Task to carry out: Would you quote the material below from its first line through the line containing "Show more bookmarks", exactly and with both ends included?

Data:
========

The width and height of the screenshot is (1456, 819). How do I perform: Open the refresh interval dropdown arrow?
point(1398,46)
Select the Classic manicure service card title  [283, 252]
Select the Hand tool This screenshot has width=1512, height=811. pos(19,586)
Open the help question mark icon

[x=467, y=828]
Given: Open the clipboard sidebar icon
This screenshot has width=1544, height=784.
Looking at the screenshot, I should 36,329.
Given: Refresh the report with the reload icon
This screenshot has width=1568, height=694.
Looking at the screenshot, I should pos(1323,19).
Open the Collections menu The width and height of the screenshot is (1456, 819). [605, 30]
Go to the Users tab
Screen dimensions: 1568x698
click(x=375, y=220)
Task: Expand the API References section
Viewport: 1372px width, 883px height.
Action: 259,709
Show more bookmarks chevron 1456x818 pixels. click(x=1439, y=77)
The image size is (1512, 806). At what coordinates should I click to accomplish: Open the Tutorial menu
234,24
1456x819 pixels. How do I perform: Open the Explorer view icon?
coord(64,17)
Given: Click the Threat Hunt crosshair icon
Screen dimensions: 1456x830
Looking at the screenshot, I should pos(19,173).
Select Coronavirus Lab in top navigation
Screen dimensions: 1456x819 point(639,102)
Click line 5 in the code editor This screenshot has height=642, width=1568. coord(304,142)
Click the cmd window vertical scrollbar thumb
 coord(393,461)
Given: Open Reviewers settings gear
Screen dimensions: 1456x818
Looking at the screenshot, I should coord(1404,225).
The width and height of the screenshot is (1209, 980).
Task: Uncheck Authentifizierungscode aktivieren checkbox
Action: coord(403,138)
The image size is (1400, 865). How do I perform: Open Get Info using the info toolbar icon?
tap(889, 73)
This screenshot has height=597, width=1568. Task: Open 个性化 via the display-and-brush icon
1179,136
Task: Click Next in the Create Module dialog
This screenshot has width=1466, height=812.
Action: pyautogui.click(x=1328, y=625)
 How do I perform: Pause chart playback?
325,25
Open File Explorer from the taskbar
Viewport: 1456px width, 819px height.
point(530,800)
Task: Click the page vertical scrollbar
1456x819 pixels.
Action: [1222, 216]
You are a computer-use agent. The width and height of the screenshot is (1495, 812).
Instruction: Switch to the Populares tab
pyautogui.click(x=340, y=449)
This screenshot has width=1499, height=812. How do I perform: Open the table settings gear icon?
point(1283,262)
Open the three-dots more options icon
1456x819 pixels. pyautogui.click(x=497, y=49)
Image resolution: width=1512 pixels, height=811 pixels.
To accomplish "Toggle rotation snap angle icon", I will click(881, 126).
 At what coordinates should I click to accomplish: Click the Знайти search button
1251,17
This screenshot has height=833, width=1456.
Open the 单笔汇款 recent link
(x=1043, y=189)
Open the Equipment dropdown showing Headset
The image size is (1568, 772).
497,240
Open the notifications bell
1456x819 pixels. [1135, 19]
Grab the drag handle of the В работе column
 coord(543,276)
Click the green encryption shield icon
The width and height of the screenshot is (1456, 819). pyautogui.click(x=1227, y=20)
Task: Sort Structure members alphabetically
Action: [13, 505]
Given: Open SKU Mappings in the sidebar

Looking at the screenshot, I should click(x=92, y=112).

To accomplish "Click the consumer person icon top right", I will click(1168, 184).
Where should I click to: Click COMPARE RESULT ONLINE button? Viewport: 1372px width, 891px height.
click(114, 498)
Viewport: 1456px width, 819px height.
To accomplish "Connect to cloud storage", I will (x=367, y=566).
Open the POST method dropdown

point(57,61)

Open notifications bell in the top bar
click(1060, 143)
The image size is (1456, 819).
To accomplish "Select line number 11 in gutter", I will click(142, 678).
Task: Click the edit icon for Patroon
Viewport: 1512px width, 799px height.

========

Result for this task:
The width and height of the screenshot is (1456, 819). How do I perform: Open the refresh interval dropdown arrow?
point(1398,46)
Select the Classic manicure service card title  [283, 252]
Select the Hand tool This screenshot has width=1512, height=811. pos(19,586)
Open the help question mark icon

[x=467, y=828]
Given: Open the clipboard sidebar icon
This screenshot has width=1544, height=784.
Looking at the screenshot, I should 36,329.
Given: Refresh the report with the reload icon
This screenshot has width=1568, height=694.
Looking at the screenshot, I should pos(1323,19).
Open the Collections menu The width and height of the screenshot is (1456, 819). [605, 30]
Go to the Users tab
Screen dimensions: 1568x698
click(x=375, y=220)
Task: Expand the API References section
Viewport: 1372px width, 883px height.
Action: 259,709
Show more bookmarks chevron 1456x818 pixels. click(x=1439, y=77)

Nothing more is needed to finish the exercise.